(Collection entries)
——

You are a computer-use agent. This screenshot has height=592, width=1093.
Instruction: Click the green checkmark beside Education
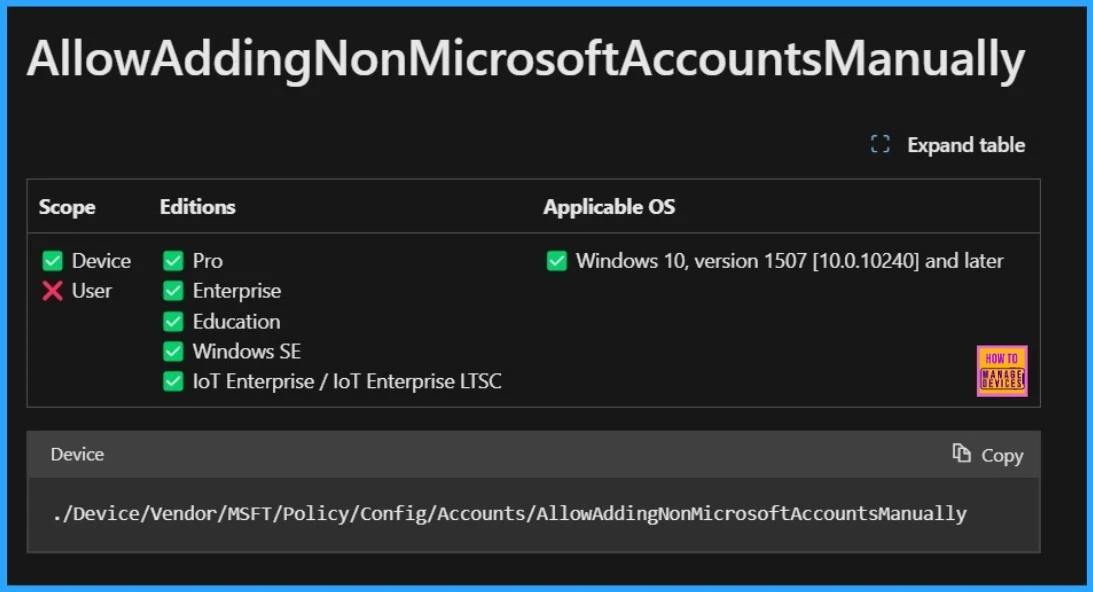point(174,321)
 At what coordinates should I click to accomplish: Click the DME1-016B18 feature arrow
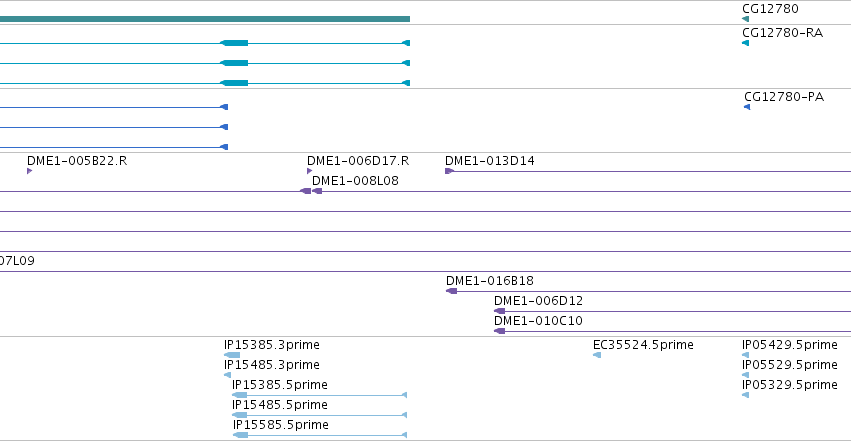point(452,291)
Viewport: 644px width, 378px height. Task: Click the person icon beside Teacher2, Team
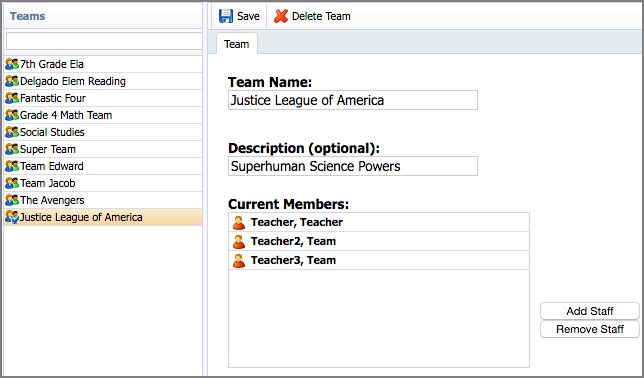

——

I need the lines from the one holding "Instruction: Click the" through the last line of the entries set down exactly, with every picture left out.

Instruction: Click the green checkmark beside Education
point(174,321)
 At what coordinates should I click to accomplish: Click the DME1-016B18 feature arrow
point(452,291)
Viewport: 644px width, 378px height. Task: Click the person icon beside Teacher2, Team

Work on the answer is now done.